- Born: 10 June 1919
- Died: 25 July 2006 (aged 87)
- Allegiance: Nazi Germany West Germany
- Branch: Kriegsmarine German Navy
- Rank: Kapitänleutnant Vizeadmiral
- Commands: U-123 U-2506 Allied Forces Baltic Approaches
- Conflicts: Battle of the Atlantic
- Awards: Knight's Cross of the Iron Cross

= Horst von Schroeter =

German U-boat commander

Horst von Schroeter (10 June 1919, Bieberstein – 25 July 2006) was a German U-boat commander during World War II. He was a recipient of the Knight's Cross of the Iron Cross of Nazi Germany. After World War II he joined the West German Navy and from 1976 to 1979 held the position of Commander of the NATO Naval forces in the Baltic Sea Approaches (COMNAVBALTAP).

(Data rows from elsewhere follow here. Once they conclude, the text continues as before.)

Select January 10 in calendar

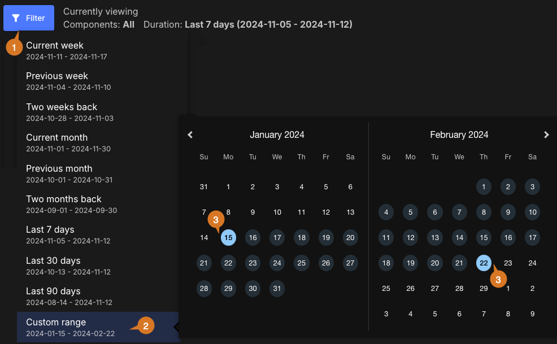tap(277, 212)
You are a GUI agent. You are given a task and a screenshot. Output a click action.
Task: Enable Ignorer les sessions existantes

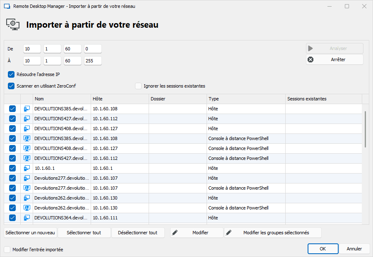[x=138, y=86]
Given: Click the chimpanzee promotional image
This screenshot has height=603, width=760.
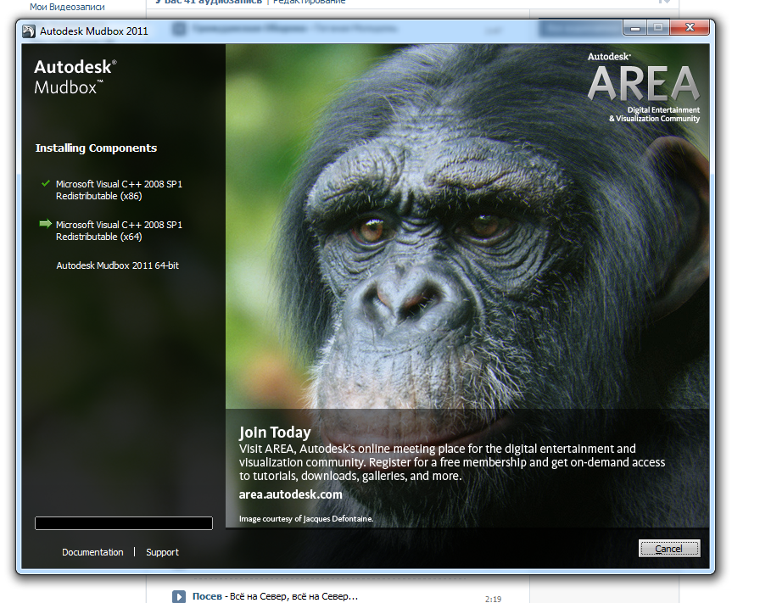Looking at the screenshot, I should [x=467, y=254].
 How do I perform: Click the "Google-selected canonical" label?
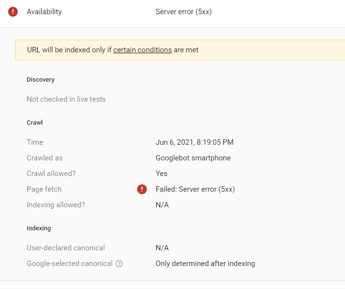69,264

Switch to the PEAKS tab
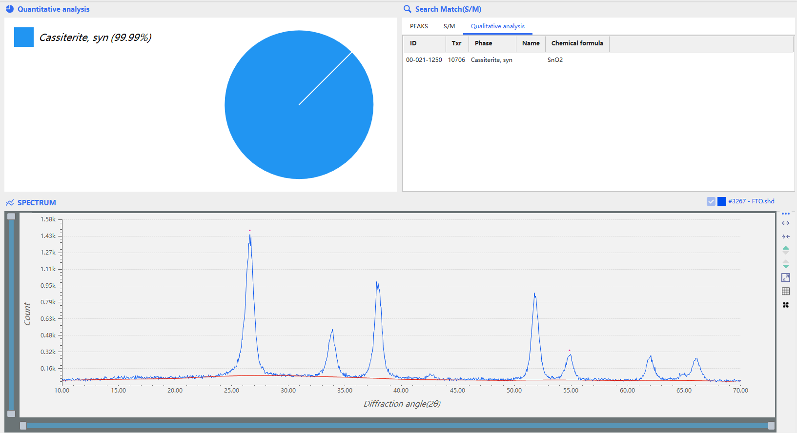click(x=419, y=26)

U-123 sank the Spanish-registered motor ship Castillo Montealegre on 8 April 1943 west of Conakry, French Guinea. As per maritime rules, the neutral ship had the Spanish flag painted in both sides. Commander Horst von Schroeter ordered the shooting of 3 torpedoes and she sunk in less than a minute. The submarine surfaced, the commander asked from the conning tower "What ship?" to the survivors. Although being confirmed he had just sunk a neutral ship, he left without giving any assistance to the 40 men adrift (five went down with the ship).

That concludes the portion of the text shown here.